I am posting a poem that I read last night, as well as at the Club de Traductores on Monday, because it seems to be popular here – probably due to the excellence of the translation – but which I don’t think I have ever performed back home. My Spanish reader on this occasion was the poet and journalist Jorge Aulicino. Strange how on a reading tour there is usually one piece that gets more attention than the others, for no particular reason. It is followed by the Spanish translation by Jorge Fondebrider, since Blanco’s blog has acquired an encouraging following in Argentina and Spain, perhaps because they think I am someone I am not.

 

Blanco reading with Jorge Aulicino


 

Dissolving

 

When you spoke of dissolving in my arms

I realised it was not a figure of speech

that in a sense (in any sense), you meant it

to be just so, that you would disintegrate in me,

I in you, and both of us in water. Could this be

what is meant by marriage, in which both parties

disappear entirely, leaving only ripples

on the water’s quiet surface? But marriage

was a curious fantasy for us, and who could

possibly officiate? You were promised to another,

a dark figure stalking alleyways at night,

an ever-busy debt-collector, and I knew

my thin credentials would never count for much

with your imaginary father. So I led you

to a pond instead, with lilies and an oriental bridge,

a bench named for a local shopkeeper,

the path which circumscribed the water

shaded by hydrangeas and a vast magnolia.

The place was known to me, but since

the I that remembered things was by now

already dissolving in the you that forgot things,

the memory might well have been a false one.
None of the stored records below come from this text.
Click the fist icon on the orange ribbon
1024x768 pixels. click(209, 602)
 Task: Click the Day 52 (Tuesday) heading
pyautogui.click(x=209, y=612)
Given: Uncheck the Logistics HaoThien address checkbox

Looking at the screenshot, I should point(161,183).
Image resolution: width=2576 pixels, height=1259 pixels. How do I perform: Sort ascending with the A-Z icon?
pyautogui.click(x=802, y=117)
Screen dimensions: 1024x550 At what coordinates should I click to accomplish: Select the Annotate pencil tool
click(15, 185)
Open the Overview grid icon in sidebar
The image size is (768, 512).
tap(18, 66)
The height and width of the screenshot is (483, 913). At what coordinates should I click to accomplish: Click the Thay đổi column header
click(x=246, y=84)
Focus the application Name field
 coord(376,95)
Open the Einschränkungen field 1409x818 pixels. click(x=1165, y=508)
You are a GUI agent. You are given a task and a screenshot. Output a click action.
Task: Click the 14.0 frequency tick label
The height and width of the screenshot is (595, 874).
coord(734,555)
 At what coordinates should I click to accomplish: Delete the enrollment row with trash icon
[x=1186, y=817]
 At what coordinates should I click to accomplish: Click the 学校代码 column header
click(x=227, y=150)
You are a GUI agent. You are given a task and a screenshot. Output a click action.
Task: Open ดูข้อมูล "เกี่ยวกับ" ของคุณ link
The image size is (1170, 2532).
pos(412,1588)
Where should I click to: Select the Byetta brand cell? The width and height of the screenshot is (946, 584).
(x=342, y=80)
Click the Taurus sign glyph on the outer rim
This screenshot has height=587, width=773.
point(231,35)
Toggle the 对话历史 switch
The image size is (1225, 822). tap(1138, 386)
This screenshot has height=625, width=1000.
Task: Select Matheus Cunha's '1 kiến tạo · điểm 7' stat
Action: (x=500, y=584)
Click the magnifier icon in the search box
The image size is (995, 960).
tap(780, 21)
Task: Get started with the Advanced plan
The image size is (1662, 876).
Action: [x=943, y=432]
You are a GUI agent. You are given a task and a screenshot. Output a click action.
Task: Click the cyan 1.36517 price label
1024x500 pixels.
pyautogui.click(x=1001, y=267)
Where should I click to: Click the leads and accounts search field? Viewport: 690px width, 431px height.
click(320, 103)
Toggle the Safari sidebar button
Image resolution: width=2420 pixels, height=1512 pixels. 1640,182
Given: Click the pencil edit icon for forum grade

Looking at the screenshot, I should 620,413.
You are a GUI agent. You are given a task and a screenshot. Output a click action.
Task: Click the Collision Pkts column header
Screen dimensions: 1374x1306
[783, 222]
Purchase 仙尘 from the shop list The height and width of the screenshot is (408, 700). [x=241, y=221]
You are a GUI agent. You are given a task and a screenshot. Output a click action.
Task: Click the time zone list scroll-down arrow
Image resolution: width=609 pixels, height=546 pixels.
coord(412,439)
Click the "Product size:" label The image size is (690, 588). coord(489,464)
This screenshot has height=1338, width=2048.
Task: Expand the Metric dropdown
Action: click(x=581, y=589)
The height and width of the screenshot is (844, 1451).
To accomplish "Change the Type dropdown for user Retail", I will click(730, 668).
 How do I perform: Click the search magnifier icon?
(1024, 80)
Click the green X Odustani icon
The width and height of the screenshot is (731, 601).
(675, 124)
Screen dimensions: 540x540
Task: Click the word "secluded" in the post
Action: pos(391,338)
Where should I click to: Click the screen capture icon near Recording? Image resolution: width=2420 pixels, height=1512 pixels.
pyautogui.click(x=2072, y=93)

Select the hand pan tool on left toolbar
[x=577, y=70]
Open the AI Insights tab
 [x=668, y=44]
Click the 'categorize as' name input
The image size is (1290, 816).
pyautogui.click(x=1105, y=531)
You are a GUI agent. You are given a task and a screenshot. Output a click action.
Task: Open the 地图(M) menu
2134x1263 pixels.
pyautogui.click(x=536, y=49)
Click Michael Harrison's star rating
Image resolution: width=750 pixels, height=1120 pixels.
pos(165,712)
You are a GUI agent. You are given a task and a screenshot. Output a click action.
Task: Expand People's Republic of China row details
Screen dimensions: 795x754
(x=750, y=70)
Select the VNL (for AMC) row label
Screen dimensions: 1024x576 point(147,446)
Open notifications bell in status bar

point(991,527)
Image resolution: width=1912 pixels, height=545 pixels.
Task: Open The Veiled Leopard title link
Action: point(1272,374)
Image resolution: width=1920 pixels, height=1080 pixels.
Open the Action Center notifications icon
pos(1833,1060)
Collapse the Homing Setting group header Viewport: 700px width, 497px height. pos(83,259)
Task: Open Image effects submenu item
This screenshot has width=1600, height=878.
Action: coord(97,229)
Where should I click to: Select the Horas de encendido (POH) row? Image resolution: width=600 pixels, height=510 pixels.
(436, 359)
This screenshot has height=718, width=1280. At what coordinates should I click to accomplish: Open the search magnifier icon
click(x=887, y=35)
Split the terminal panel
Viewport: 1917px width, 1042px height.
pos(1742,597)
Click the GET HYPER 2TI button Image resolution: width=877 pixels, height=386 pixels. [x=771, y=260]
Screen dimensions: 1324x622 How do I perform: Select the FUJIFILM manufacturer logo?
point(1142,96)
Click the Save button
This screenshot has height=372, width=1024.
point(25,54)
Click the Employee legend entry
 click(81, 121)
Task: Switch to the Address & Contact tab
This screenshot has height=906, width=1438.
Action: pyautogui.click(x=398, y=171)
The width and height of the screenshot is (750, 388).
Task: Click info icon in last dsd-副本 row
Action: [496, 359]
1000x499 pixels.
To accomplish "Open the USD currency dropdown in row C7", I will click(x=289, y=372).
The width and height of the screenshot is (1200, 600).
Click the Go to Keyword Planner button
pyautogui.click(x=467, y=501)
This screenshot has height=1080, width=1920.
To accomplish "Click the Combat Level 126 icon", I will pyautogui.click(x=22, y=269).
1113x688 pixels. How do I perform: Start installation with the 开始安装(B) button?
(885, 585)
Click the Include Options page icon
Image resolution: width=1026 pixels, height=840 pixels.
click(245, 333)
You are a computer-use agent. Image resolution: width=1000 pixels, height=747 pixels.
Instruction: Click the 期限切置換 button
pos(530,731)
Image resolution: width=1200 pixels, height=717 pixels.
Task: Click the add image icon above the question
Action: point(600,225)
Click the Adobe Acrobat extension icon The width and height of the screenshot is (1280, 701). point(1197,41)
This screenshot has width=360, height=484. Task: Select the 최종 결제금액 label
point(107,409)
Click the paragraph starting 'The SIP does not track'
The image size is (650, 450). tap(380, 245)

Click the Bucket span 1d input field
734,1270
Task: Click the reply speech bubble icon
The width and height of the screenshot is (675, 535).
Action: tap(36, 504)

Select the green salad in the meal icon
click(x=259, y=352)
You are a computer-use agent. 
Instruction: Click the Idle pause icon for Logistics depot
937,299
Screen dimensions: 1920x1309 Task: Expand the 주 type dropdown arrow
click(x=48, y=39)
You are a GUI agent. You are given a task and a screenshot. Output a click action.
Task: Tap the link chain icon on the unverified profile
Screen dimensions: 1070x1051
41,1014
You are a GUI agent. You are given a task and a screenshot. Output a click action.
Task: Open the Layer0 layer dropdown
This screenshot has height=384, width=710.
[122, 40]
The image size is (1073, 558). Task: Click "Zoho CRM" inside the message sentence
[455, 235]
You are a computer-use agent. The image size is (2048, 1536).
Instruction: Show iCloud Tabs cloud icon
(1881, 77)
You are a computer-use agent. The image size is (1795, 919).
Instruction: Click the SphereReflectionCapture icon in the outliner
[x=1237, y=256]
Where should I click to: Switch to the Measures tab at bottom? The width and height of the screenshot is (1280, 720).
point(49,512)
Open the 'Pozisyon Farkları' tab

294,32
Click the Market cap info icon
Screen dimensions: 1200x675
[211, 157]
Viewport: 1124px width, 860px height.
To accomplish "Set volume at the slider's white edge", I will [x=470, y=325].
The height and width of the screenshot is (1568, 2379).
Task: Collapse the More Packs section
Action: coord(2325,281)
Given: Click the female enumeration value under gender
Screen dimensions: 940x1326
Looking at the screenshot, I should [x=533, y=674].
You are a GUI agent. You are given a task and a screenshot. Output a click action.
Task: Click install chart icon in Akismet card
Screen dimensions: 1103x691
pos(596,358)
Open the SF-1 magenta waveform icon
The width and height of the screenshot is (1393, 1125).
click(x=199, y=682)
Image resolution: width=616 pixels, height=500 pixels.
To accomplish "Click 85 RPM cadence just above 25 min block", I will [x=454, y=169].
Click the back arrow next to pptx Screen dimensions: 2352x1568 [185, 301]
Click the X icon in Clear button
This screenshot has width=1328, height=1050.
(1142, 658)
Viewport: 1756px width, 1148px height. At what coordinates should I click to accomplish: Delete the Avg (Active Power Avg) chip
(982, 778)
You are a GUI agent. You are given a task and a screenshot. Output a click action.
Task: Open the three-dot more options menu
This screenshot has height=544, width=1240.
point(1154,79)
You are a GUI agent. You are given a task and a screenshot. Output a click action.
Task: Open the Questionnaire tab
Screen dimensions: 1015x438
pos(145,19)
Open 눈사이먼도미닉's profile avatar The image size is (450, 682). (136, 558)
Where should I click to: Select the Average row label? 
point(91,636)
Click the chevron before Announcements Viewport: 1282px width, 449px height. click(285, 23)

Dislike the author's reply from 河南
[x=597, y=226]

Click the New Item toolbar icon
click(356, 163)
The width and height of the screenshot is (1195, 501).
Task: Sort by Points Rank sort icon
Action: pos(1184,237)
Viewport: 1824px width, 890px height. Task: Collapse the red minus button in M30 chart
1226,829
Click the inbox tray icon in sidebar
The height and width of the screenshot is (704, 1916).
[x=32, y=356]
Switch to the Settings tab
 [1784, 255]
You walked around the pond, around my island,

diminished with each circuit, each time drawn by

the gravity of the island’s green intelligence,

around and around, while I waited, an idiot

in a drama with no plot, no foreseeable conclusion.

 

from Being in Water by Richard Gwyn, with drawings by Lluís Peñaranda

 

 

 

'Dissolving' by Lluís Peñaranda

 

 

Disolverse

 

Cuando hablaste de disolverte en mis brazos

advertí que no era una figura retórica,

que en un sentido (en todo sentido), lo decías en serio

que así fuera, desintegrarte en mí,

yo en ti, y ambos en agua. ¿Será eso

lo que se llama matrimonio, cuando ambas partes

desaparecen completamente, dejando apenas ondas

sobre la quieta superficie del agua? Pero para nosotros

el matrimonio era una curiosa fantasía, ¿y quién quizás

podría celebrarlo? A otro estabas prometida,

una figura oscura que acechaba de noche en callejones,

un cobrador de deudas siempre ocupado, y yo sabía

que mis escasas credenciales jamás servirían de mucho

con tu padre imaginario. Así que en cambio te conduje

a un estanque, con lirios y un puente oriental,

un banco bautizado con el nombre de un comerciante local,

el camino que circunscribía el agua

sombreado por hortensias y una vasta magnolia.

El lugar me resultaba conocido, pero desde que el yo

que recordaba cosas para entonces ya estaba

disolviéndose en el tú que se olvidaba cosas,

el recuerdo bien podría haber sido falso.

Caminaste alrededor del estanque, alrededor de mi isla,

disminuida con cada vuelta, cada vez atraída

por la gravedad de la inteligencia verde de la isla,

una y otra vez, mientras yo esperaba, un idiota

en un drama sin argumento, sin previsible conclusión.

_

 

 

 

 

 

 

 

2 Comments on “Dissolving

  1. I’m one of your Spanish readers… Me he quedado un tanto sorprendida con esa última frase suya: “perhaps because they think I am someone I am not”. The natural question here is “who are you then?”…

    En cualquier caso, yo le leo porque me interesa lo que escribe, especialmente lo que escribe sobre traducción. La traducción de Fondebrider me encanta, por cierto.